使用 gRPC 从 Pinterest 中提取数据,Python
Extracting data from Pinterest using gRPC, Python
我想抓取我的 Pinterest 帐户的所有聊天记录
我有一个原型服务:
syntax = "proto3";
service Pinterest{
rpc GetConversations (request_chat_info) returns (chat_response);
}
message request_chat_info{
string conversation_id = 1;
string csrftoken = 2;
string _b = 3;
string _pinterest_sess = 4;
}
message chat_response{
string type = 1;
string id = 2;
string text = 3;
}
message chat_response_array{
repeated chat_response messages = 1;
}
这是我的 Pinterest 服务人员:
# GRPC Service
class PinterestService(pb2_grpc.PinterestServicer):
def GetConversations(self, request, context):
conversation_id = request.conversation_id
csrftoken = request.csrftoken
_b = request._b
_pinterest_sess = request._pinterest_sess
chats = _exec(
get_chat,
{"conversation_id": conversation_id, "csrftoken": csrftoken, "_b": _b, "_pinterest_sess": _pinterest_sess}
)
return pb2.chat_response_array(messages=chats)
和主程序是这样的:
# ENDPOINTS
CHAT_API = "https://www.pinterest.com/resource/ConversationMessagesResource/get/"
# Execute Fucntion
def _exec(func, params):
return func(**params)
# Make Requests here
def _get(url:str, cookies:Dict = None, headers:Dict = None) -> requests.Response:
response = requests.request("GET", url=url, cookies=cookies, headers=headers)
response.raise_for_status()
return response
# Chat Parser Function
def _chat_parser(chat_dict: Dict) -> Dict:
return {
"type": chat_dict.get("type", ""),
"id": chat_dict.get("id", ""),
"text": chat_dict.get("text", ""),
}
# Function to handle GRPC
def get_chat(conversation_id:str, csrftoken:str, _b:str, _pinterest_sess:str) -> Dict:
options = {"page_size":25,"conversation_id":conversation_id,"no_fetch_context_on_resource":False}
_cookies = {"csrftoken":csrftoken, "_b":_b, "_pinterest_sess":_pinterest_sess}
query = {"data": json.dumps({"options":options})}
encoded_query = urlencode(query).replace("+", "%20")
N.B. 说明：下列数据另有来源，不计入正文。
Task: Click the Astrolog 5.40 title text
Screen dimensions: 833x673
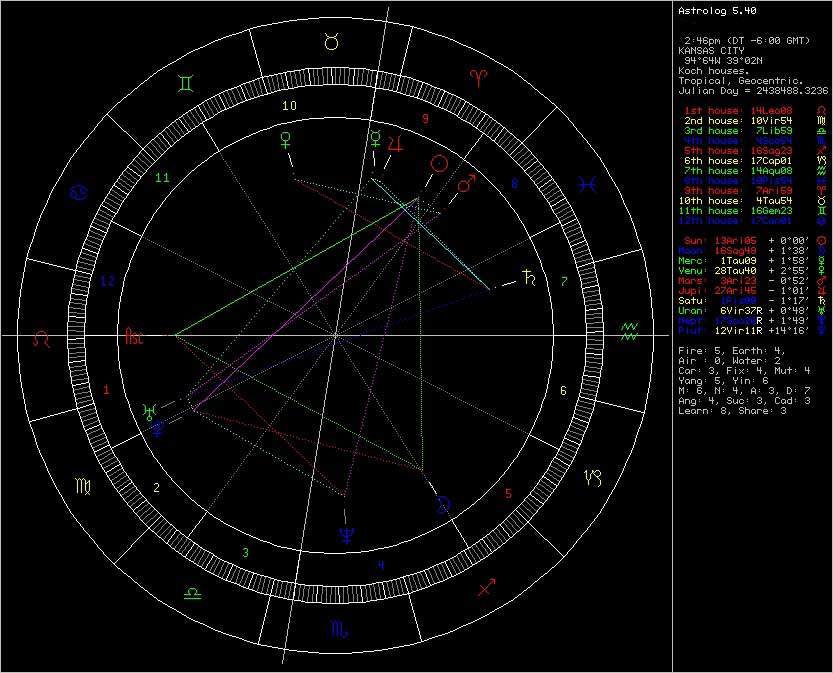Action: [714, 10]
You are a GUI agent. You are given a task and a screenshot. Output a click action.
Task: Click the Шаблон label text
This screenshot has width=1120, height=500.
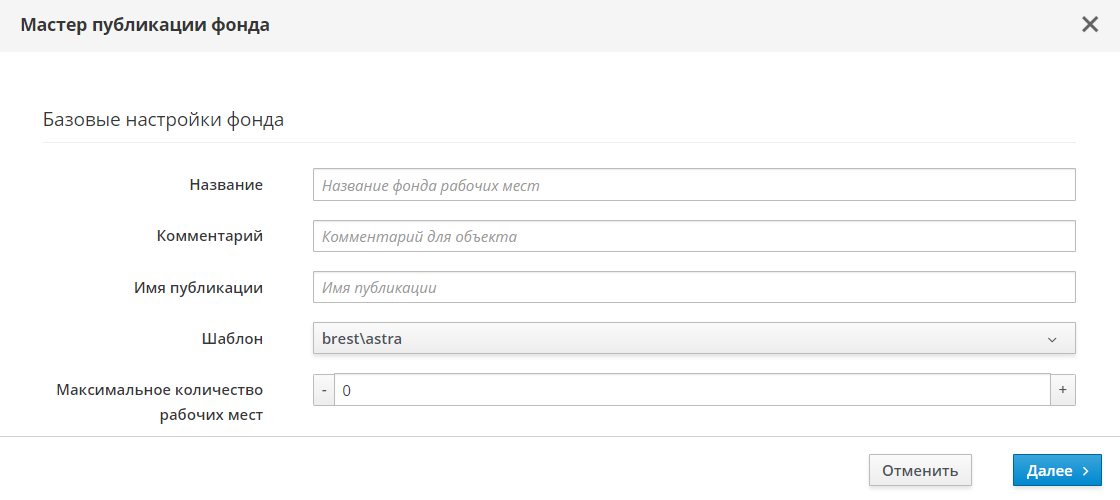pyautogui.click(x=232, y=339)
url = "{}?{}".format(CHAT_API, encoded_query)
msg_counter = 0
while True:
try:
return _chat_parser(_get(url, _cookies).json()["resource_response"]["data"][msg_counter])
except IndexError:
break
finally:
msg_counter += 1
我需要获取所有 CHAT,但我不知道该怎么做!
Pinterest 中的响应 JSON 完全是这样的:
["resource_response"]["data"][0]
["resource_response"]["data"][1]
["resource_response"]["data"][2]
["resource_response"]["data"][...]
根据消息计算最后一个数字从 0 到任意数字的变化
我不知道该如何处理!
我的 proto 有什么问题吗?
我应该在 proto 中使用流吗,如果是,双向流还是用于客户端、服务器...
谢谢你帮助我。
我找到了答案
它必须是服务器流并使用 for 循环和 yield
我想抓取我的 Pinterest 帐户的所有聊天记录
我有一个原型服务:
syntax = "proto3";
service Pinterest{
rpc GetConversations (request_chat_info) returns (chat_response);
}
message request_chat_info{
string conversation_id = 1;
string csrftoken = 2;
string _b = 3;
string _pinterest_sess = 4;
}
message chat_response{
string type = 1;
string id = 2;
string text = 3;
}
message chat_response_array{
repeated chat_response messages = 1;
}
这是我的 Pinterest 服务人员:
# GRPC Service
class PinterestService(pb2_grpc.PinterestServicer):
def GetConversations(self, request, context):
conversation_id = request.conversation_id
csrftoken = request.csrftoken
_b = request._b
_pinterest_sess = request._pinterest_sess
chats = _exec(
get_chat,
{"conversation_id": conversation_id, "csrftoken": csrftoken, "_b": _b, "_pinterest_sess": _pinterest_sess}
)
return pb2.chat_response_array(messages=chats)
和主程序是这样的:
# ENDPOINTS
CHAT_API = "https://www.pinterest.com/resource/ConversationMessagesResource/get/"
# Execute Fucntion
def _exec(func, params):
return func(**params)
# Make Requests here
def _get(url:str, cookies:Dict = None, headers:Dict = None) -> requests.Response:
response = requests.request("GET", url=url, cookies=cookies, headers=headers)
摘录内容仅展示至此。